Besides successfully reducing IOP and OSD symptoms, PF-TTFC also showed positive effects on corneal and ocular surface health. Previous studies found that glaucoma patients have lower corneal nerve density and count related to the disease and its treatment.37,38 Moreover, both reversible and irreversible nerve degeneration were noted in eyes treated with BAK, compared to controls.39 Furthermore, an increase in dendritic immune cell density is observed with the use of a higher number of active compounds in the therapeutical regimen for glaucoma and in patients treated with preserved compounds rather than preservative-free ones.40 In the present study, IVCM showed no statistically significant differences following the therapy switch except for the average size of wing cells. According to a recent in vivo confocal microscopy study, patients affected by Dry Eye Disease show irregularly shaped and enlarged wing cells as well as lower cellular density.41 In our study patients, wing cell average size was significantly decreased after therapy switch from BAK-Latanoprost to PF-TTFC. In addition, the mean cell density and count were higher at 3M Visit, although the increase was not statistically significant. These results may suggest an initial recovery of the homeostasis of corneal epithelium with preservative free therapy. Nevertheless, it may take longer for these parameters to show changes over time.

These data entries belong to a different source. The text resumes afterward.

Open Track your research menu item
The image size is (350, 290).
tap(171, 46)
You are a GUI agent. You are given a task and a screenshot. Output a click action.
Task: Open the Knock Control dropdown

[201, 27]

Some strengths of this study can be pointed out. Enrolled patients showed insufficiently controlled IOP with BAK-Latanoprost at baseline and with signs and symptoms of OSD. Furthermore, the switch to PF-TTFC was made without a washout period between the two therapies. We aimed to replicate conditions reflecting real clinical practice, in which when a monotherapy is insufficient to control the IOP, a second agent is added, possibly in fixed combination, according to the principal guidelines on glaucoma care.12,42,43 This is also the reason why we chose to compare a monotherapy (BAK-Latanoprost) to a fixed combination (PF-TTFC), instead of comparing two monotherapies (preserved and not preserved). Also, including patients with OSD has the potential advantage to evaluate whether switching therapy has an effect on the population that might actually benefit from it.

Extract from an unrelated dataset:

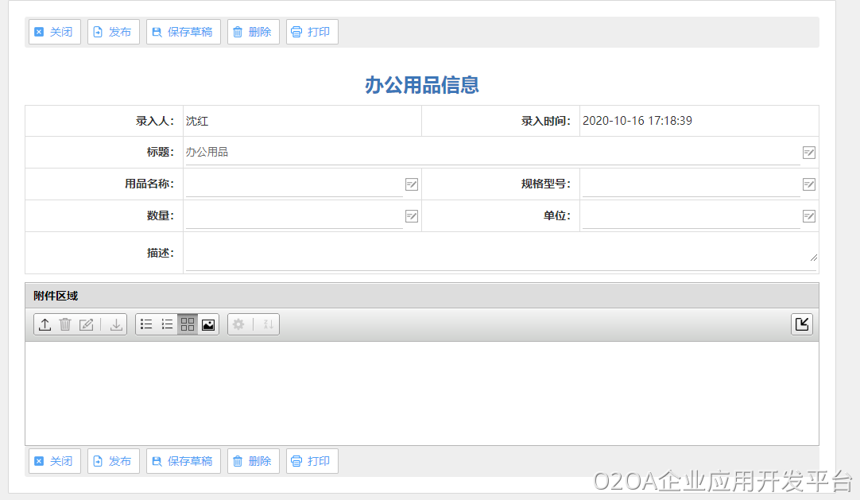Open attachment settings gear icon
This screenshot has height=500, width=860.
(x=238, y=324)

A limitation of this study is the relatively short follow-up. A longer evaluation could have provided further evidence on the long-term effectiveness, tolerability and especially on OSD signs and symptoms control. In addition, we did not evaluate the blood pressure of the patients. Beta-blockers have been reported to be associated with the reduction of blood pressure,44,45 that especially at night may be a potential risk factor for glaucoma progression, probably due to reduced perfusion of the optic nerve head.46 For this reason, although we did not explore this effect, it should be considered when considering treatment with beta-blockers, especially in patients affected by normal tension glaucoma.

Conclusions

In conclusion, this study showed that in OHT and open-angle glaucoma patients with signs and symptoms of OSD insufficiently controlled on BAK-Latanoprost, the preservative free tafluprost-timolol fixed combination enhanced the 24-h IOP control, in association with a better tolerability profile, improving ocular surface health.

Data Sharing Statement

Any individual deidentified participant data collected and/or analyzed during the current study are available from the corresponding author upon reasonable request from the date of publication of this work.

Acknowledgments

The contribution of IRCCS Fondazione Bietti for this paper was supported by the Italian Ministry of Health and by Fondazione Roma.

Funding

The authors thank Santen SA (Geneva, Switzerland), for providing a research grant to support this study. Santen SA reviewed the manuscript for scientific and medical accuracy but had no input into the content.

Disclosure

FO has served as a consultant and received compensations from AbbVie, Santen SA, Fidia, Visufarma, Thea. LMR has served as a consultant and received compensations from Alcon, AbbVie, iCare, Omikron, Novartis, Santen SA, Fidia, OFFHEALTH, Visufarma, Thea. The authors report no other conflicts of interest in this work.